Doctor and activist

Reflections on Einstein.

9 September 2018

At a recent visit to Berne to look at Swiss democracy, I visited two Einstein museums.  I do not propose to give his biography, but merely to point out a couple of points that struck me as his life was proudly displayed. 

He had been a pacifist all his life and in 1914 signed a statement appealing to Europe and especially to scientists to commit to peace.  The pamphlet was written by Georg Nicolai in Zurich and signed by 93 famous scientists and academics, but was ignored and had little public support.  To avoid military service Einstein renounced his German citizenship and was stateless for some years, before taking Swiss citizenship.

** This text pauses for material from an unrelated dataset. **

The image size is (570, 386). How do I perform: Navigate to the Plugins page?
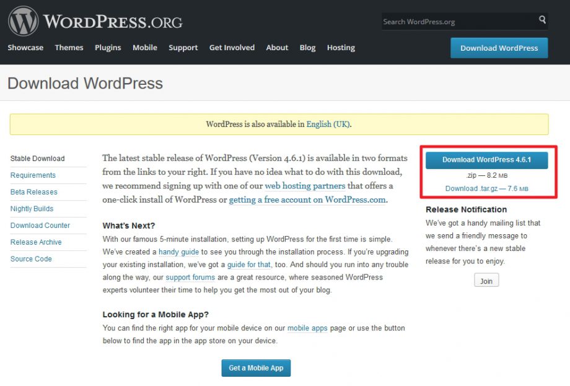tap(107, 47)
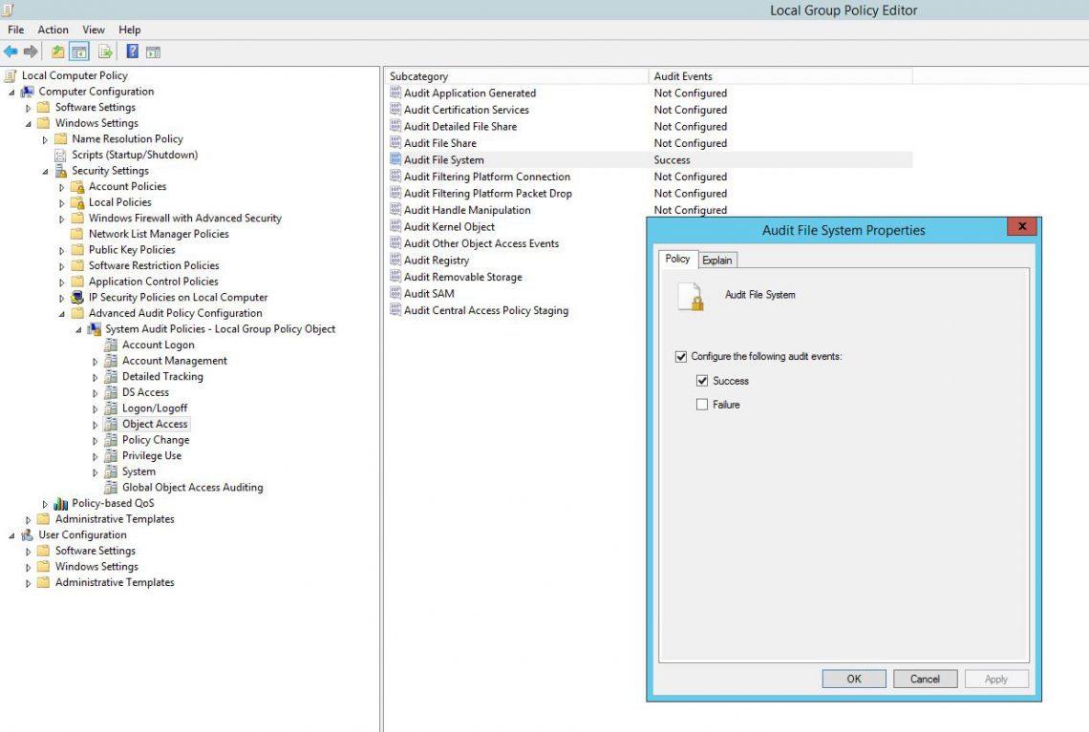Expand the Administrative Templates node under Computer Configuration
The width and height of the screenshot is (1089, 732).
pyautogui.click(x=29, y=519)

He avoided Swiss military service because he had varicose veins, flat feet and foot perspiration!

He did not do well at school as he found it boring and attended only sometimes, did poorly in some exams and was unable to get a job as an assistant teacher.  He eventually got a job for 48 hours a week in the Swiss Patents Office, which was apparently quite a serious job in terms of its demands.  While there he did experiments using the school laboratories of a few teacher friends and wrote papers in three different areas.  He won the Nobel Prize for Physics in 1922, for his paper on Quantum theory, not for his later more famous work on the Special Theory of Relativity.

His famous formula, E=mc2 allowed the development of the Atomic bomb, but he was in the group that opposed this development and he was under considerable suspicion in the McCathyist era of political witch-hunts in the early 1950s.

The greatest mind of the 20th Century only went from being ignored to being under suspicion by the military establishment.  We might wonder if the best mind of the 21st century will suffer the same fate.